Remember that Oscar Wilde quote, “You only have one chance to make a good impression?”
Whether it is an interview with the dean of nursing or college dean, or a job interview to determine your future career, you will only have one chance to make that first good impression, so you want to get it right the first time. So, how will you know if you got it right?
Think about your own personality, skills and abilities. Ask yourself this question: do I have the “four ‘C’s”? Am I caring, committed, capable and can I communicate? Keep those four words in mind during your interview.
Everyone thinks they are a caring person. But do you sincerely feel and exhibit a concern and have empathy for others? Without a caring personality, you will find that you may have a very difficult time working in the medical field. You have to care, and you have to show the dean of nursing you not only care for yourself, but for the well being of others, and you want to put that first above all else.
Commitments are usually considered an agreement to do something in the future. The commitment that the dean of nursing is looking for is for you to commit the time necessary to be successful in your nursing classes, and to commit to stay the course and graduate.

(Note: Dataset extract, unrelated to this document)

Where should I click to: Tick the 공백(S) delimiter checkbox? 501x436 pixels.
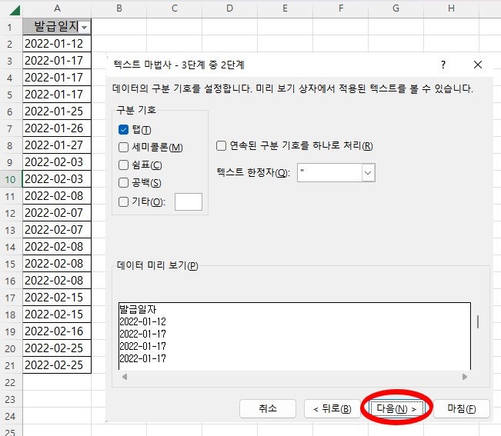click(123, 182)
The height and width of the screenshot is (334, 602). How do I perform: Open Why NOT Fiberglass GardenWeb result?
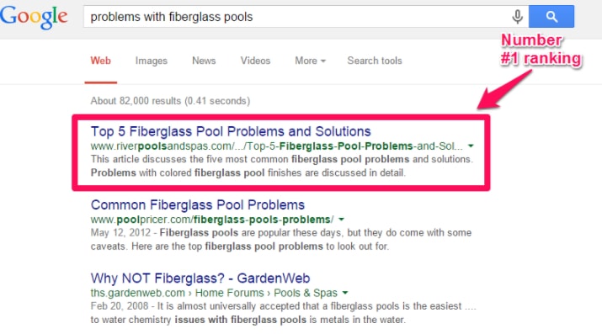tap(200, 278)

You have to show you have what it takes to make it through; that you are smart, savvy, motivated, and capable of getting the job done. Are you capable of showing up in the morning for class even though you were on a 14-hour shift at your clinical site the night before? Are you capable of finding alternate ways to work if your car breaks down? Are you capable of working with your classmates in a team setting, just as you will at work? You have to show you are capable of doing what it takes to graduate, and get one of the most rewarding, highly trusted, and respected careers in any industry today.

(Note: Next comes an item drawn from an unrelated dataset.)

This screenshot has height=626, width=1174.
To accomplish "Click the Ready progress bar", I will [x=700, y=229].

Nothing can happen if you can’t communicate; not caring, commitment, and capability. If you can’t sit one-on-one and communicate, your caring ability, your commitment to your career, and your capability to be successful in school, then how can the dean evaluate if you are a good fit for the program? How can you exhibit these traits to a potential employer? You have to be willing to talk and to communicate in your dean interview, your classroom, your workplace, and most of all, with your patients.
Got the four “C”s? Then bring them to your dean interview and talk—really talk—and listen—genuinely listen—then revel in the words you hear when the dean welcomes you into the nursing program. It’s a life-changing experience.